11.1    Do the provisions relating to the powers of a court where there is further offending while an offender is on court ordered parole, such as sections 209, 211, 215 of the Corrective Services Act 2006 (Qld) and section 160B of the Penalties and Sentences Act 1992 (Qld), require amendment? What changes would you suggest be considered?

11.2    Should section 209 of the Corrective Services Act 2006 (Qld) be amended so that if a court ordered parole order would, on the current provisions, be cancelled automatically by a new sentence of imprisonment, the sentencing court has a discretion to again set a parole release date if it considers court ordered parole is still appropriate?

Question 12: Sentence calculation

Are there any particular sections of the Penalties and Sentences Act 1992 (Qld) or Corrective Services Act 2006 (Qld) that make the sentencing calculation process in Queensland unnecessarily complex? If so, how would you recommend the current level of complexity be remedied?

Question 13: Time in pre-sentence custody which is declarable

13.1    Should section 159A(1) of the Penalties and Sentences Act 1992 (Qld) be amended to allow the court an ability to declare pre-sentence custody in circumstances where this is currently not permitted (e.g. by removing the words ‘for no other reason’)?

13.2    Should section 159A(4)(b) be similarly amended, or greater clarity provided as to its application?  Are there risks regarding unintended consequences if such an amendment was made?

Question 14: Availability of parole for short sentence of imprisonment

14.1    Should parole for short sentences of imprisonment of six months or less be abolished, meaning the sentence would need to be served in full, unless suspended in whole or in part?

Note: Under the Council’s preferred option for reform of suspended sentences, courts would have an ability under the Penalties and Sentences Act 1992 (Qld) to combine a suspended sentence with a community based order when sentencing an offender for a single offence, in addition to their existing power to combine these orders when imposing sentence for two or more offences.

14.2    If a court’s ability to set a parole release or eligibility date for short sentences of six months or less is abolished, should there be any recognised exceptions.

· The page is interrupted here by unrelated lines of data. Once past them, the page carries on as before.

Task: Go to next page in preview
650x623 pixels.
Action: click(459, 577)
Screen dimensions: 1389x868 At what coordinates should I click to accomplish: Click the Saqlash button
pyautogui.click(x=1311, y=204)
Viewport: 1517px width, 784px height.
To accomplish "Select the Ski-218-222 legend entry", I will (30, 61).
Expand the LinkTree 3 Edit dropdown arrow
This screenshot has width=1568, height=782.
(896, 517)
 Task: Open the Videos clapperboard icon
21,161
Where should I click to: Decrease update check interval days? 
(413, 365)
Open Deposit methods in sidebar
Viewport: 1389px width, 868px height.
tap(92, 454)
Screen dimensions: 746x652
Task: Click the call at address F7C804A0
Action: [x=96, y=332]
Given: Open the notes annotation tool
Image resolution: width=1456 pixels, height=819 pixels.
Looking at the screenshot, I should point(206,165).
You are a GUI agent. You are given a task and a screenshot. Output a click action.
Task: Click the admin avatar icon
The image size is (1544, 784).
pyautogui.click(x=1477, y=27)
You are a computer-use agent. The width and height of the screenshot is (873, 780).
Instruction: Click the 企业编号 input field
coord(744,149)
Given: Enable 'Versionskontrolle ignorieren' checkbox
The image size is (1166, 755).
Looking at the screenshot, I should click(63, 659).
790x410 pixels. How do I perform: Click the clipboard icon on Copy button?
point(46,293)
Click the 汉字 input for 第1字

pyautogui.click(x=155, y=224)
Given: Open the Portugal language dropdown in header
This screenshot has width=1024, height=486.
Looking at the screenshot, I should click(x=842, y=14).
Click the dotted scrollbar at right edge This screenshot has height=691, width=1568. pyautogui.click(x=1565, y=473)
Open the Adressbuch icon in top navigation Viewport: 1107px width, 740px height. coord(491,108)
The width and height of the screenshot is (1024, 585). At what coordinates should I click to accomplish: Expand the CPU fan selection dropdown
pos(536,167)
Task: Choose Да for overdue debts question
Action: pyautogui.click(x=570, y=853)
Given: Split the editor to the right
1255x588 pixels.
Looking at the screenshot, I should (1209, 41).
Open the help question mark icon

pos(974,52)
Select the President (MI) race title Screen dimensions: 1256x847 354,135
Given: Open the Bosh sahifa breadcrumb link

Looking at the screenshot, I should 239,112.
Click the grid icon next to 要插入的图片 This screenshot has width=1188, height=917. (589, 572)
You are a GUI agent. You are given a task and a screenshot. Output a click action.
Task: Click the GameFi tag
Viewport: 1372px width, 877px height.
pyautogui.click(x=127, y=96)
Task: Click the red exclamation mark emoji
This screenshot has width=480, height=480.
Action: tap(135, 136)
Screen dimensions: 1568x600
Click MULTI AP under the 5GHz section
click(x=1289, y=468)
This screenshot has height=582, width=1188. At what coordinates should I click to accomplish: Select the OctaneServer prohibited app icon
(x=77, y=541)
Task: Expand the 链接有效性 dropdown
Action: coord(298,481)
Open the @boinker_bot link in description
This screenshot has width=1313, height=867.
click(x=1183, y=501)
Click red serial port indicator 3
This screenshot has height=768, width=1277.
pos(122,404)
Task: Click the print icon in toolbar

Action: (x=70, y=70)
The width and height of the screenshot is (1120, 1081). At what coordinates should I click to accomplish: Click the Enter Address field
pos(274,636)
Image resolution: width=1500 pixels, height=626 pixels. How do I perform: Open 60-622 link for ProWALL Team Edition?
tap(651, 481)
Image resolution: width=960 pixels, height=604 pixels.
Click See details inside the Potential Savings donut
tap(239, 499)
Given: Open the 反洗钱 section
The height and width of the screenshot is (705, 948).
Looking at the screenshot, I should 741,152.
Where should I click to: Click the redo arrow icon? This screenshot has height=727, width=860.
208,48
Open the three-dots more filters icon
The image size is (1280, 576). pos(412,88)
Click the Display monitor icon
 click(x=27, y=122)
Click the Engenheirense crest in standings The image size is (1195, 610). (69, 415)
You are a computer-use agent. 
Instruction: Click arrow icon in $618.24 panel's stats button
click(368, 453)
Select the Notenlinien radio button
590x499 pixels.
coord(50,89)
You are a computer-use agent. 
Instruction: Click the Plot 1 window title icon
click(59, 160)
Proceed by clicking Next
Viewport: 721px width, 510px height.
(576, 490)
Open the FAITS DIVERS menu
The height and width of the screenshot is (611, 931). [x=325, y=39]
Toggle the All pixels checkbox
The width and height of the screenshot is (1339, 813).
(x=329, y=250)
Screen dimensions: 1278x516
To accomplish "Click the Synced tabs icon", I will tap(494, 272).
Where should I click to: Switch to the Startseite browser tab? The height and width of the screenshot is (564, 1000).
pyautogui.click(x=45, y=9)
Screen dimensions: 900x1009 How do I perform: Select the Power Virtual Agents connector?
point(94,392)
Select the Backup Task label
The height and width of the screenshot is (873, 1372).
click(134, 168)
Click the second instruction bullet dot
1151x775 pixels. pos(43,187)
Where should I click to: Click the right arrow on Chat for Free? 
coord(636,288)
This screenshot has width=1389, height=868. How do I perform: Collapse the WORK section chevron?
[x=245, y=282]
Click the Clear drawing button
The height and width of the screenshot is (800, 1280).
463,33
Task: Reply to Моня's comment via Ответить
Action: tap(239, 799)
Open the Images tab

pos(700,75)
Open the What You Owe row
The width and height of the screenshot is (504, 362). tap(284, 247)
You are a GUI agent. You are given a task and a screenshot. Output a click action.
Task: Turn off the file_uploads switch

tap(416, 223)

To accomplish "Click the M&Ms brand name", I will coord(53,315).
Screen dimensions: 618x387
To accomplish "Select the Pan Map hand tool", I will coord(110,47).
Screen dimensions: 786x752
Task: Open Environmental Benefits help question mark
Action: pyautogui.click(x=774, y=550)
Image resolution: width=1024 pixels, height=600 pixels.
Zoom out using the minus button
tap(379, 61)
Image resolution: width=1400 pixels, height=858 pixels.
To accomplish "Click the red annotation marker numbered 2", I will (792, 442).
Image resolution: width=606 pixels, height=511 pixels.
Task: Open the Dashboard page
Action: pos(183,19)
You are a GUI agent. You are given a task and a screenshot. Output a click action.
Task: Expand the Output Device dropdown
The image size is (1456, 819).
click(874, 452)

For example, should this apply:

  • to activation of a suspended term of imprisonment on breach by reoffending?
  • if an offender has an existing parole date and reoffends while on parole?

14.3    What might some of the risks of the above reforms be?

Question 15: Pre-sentence reports

15.1    Should pre-sentence reports or assessment reports be mandatory for some types of orders or conditions?

15.2    If so, for what conditions or orders should such reports be mandatory, and why?

Question 16: Operation of ss 651 and 561 Criminal Code (Qld) and s189 Penalties and Sentences Act 1992 (Qld)

16.1    Do you agree with the points raised about sections 651 and 561 of the Criminal Code (Qld) and section 189 of the Penalties and Sentences Act (Qld)?

16.2    What improvements could be made to any of these provisions and their associated systems?

Question 17: Sentencing disposition — convicted, not further punished

17.1    Should the sentencing disposition of convicting and not further punishing an offender for an offence be legislated?

17.2    What aspects of the order would need to be included in a definition?

Question 18: Ability of higher courts to deal with breach of a magistrate’s court community based order (CBO)

Should the Penalties and Sentences Act 1992 (Qld) expressly permit the District Court and Supreme Court to deal with breach of a community based order imposed by a Magistrates Court?

Question 19: Power of lower courts to deal with higher court CBO breach

19.1    Should Magistrates Courts and the District Court have a discretionary power to deal with breach of a CBO imposed by a higher court?

19.2    If yes, should there be guidance as to the use of the discretion and what form should this take?

Question 20: Magistrates Courts’ power to deal with breach of a CBO imposed by a Magistrates Court on own initiative

Should section 124 of the Penalties and Sentences Act 1992 (Qld) be amended to allow a Magistrates Court to deal with a breach, by reoffending, of a CBO imposed by a Magistrates Court, without proceedings first having to be instituted under section 123?